- _What to do_
The response should be an exact copy of every record.

- _Provided material_
*** Block opens ***

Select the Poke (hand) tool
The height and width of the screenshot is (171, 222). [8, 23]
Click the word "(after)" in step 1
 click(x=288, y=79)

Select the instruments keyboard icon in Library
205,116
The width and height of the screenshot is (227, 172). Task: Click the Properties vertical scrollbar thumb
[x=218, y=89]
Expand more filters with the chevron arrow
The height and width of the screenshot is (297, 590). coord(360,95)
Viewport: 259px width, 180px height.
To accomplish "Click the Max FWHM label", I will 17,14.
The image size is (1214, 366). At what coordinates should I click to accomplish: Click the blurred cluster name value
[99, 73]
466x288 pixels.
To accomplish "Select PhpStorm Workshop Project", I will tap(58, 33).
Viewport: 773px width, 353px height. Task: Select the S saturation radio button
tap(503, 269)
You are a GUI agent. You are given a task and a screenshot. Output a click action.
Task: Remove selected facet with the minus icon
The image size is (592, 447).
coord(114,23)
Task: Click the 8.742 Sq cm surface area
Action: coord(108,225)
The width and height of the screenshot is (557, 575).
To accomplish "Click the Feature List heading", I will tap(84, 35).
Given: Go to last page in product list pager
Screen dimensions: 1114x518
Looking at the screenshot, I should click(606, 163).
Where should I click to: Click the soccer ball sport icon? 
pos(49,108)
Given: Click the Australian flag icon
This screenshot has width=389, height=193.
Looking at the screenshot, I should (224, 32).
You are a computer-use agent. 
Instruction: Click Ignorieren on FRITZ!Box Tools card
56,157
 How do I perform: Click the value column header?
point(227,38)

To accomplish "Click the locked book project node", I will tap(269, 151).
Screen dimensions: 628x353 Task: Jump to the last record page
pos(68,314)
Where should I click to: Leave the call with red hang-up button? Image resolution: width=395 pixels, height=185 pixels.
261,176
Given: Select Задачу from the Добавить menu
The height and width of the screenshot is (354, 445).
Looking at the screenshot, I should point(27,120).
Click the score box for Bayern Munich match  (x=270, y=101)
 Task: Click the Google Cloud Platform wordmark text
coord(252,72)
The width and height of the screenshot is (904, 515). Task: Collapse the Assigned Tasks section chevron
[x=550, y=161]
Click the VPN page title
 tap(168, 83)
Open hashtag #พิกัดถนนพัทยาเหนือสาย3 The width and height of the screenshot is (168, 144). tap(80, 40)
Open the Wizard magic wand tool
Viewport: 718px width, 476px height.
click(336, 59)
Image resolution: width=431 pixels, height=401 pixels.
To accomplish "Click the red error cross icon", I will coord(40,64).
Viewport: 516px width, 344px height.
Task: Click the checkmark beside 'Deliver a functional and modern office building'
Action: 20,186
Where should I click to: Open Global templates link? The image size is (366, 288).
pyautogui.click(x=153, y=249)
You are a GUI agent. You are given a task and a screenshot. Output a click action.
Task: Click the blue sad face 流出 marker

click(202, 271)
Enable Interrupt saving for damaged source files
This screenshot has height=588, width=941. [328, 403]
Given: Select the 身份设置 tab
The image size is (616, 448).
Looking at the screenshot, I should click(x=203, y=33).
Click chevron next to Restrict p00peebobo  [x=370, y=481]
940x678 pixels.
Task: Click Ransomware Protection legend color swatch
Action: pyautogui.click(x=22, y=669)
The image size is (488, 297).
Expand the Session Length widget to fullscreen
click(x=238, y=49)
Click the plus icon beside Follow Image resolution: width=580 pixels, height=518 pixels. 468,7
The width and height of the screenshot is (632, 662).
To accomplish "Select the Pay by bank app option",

*** Block closes ***

- _Answer section_
Select the Poke (hand) tool
The height and width of the screenshot is (171, 222). [8, 23]
Click the word "(after)" in step 1
 click(x=288, y=79)

Select the instruments keyboard icon in Library
205,116
The width and height of the screenshot is (227, 172). Task: Click the Properties vertical scrollbar thumb
[x=218, y=89]
Expand more filters with the chevron arrow
The height and width of the screenshot is (297, 590). coord(360,95)
Viewport: 259px width, 180px height.
To accomplish "Click the Max FWHM label", I will 17,14.
The image size is (1214, 366). At what coordinates should I click to accomplish: Click the blurred cluster name value
[99, 73]
466x288 pixels.
To accomplish "Select PhpStorm Workshop Project", I will tap(58, 33).
Viewport: 773px width, 353px height. Task: Select the S saturation radio button
tap(503, 269)
You are a GUI agent. You are given a task and a screenshot. Output a click action.
Task: Remove selected facet with the minus icon
The image size is (592, 447).
coord(114,23)
Task: Click the 8.742 Sq cm surface area
Action: coord(108,225)
The width and height of the screenshot is (557, 575).
To accomplish "Click the Feature List heading", I will tap(84, 35).
Given: Go to last page in product list pager
Screen dimensions: 1114x518
Looking at the screenshot, I should click(606, 163).
Where should I click to: Click the soccer ball sport icon? 
pos(49,108)
Given: Click the Australian flag icon
This screenshot has width=389, height=193.
Looking at the screenshot, I should (224, 32).
You are a computer-use agent. 
Instruction: Click Ignorieren on FRITZ!Box Tools card
56,157
 How do I perform: Click the value column header?
point(227,38)

To accomplish "Click the locked book project node", I will tap(269, 151).
Screen dimensions: 628x353 Task: Jump to the last record page
pos(68,314)
Where should I click to: Leave the call with red hang-up button? Image resolution: width=395 pixels, height=185 pixels.
261,176
Given: Select Задачу from the Добавить menu
The height and width of the screenshot is (354, 445).
Looking at the screenshot, I should point(27,120).
Click the score box for Bayern Munich match  (x=270, y=101)
 Task: Click the Google Cloud Platform wordmark text
coord(252,72)
The width and height of the screenshot is (904, 515). Task: Collapse the Assigned Tasks section chevron
[x=550, y=161]
Click the VPN page title
 tap(168, 83)
Open hashtag #พิกัดถนนพัทยาเหนือสาย3 The width and height of the screenshot is (168, 144). tap(80, 40)
Open the Wizard magic wand tool
Viewport: 718px width, 476px height.
click(336, 59)
Image resolution: width=431 pixels, height=401 pixels.
To accomplish "Click the red error cross icon", I will coord(40,64).
Viewport: 516px width, 344px height.
Task: Click the checkmark beside 'Deliver a functional and modern office building'
Action: 20,186
Where should I click to: Open Global templates link? The image size is (366, 288).
pyautogui.click(x=153, y=249)
You are a GUI agent. You are given a task and a screenshot. Output a click action.
Task: Click the blue sad face 流出 marker

click(202, 271)
Enable Interrupt saving for damaged source files
This screenshot has height=588, width=941. [328, 403]
Given: Select the 身份设置 tab
The image size is (616, 448).
Looking at the screenshot, I should click(x=203, y=33).
Click chevron next to Restrict p00peebobo  [x=370, y=481]
940x678 pixels.
Task: Click Ransomware Protection legend color swatch
Action: pyautogui.click(x=22, y=669)
The image size is (488, 297).
Expand the Session Length widget to fullscreen
click(x=238, y=49)
Click the plus icon beside Follow Image resolution: width=580 pixels, height=518 pixels. 468,7
The width and height of the screenshot is (632, 662).
To accomplish "Select the Pay by bank app option",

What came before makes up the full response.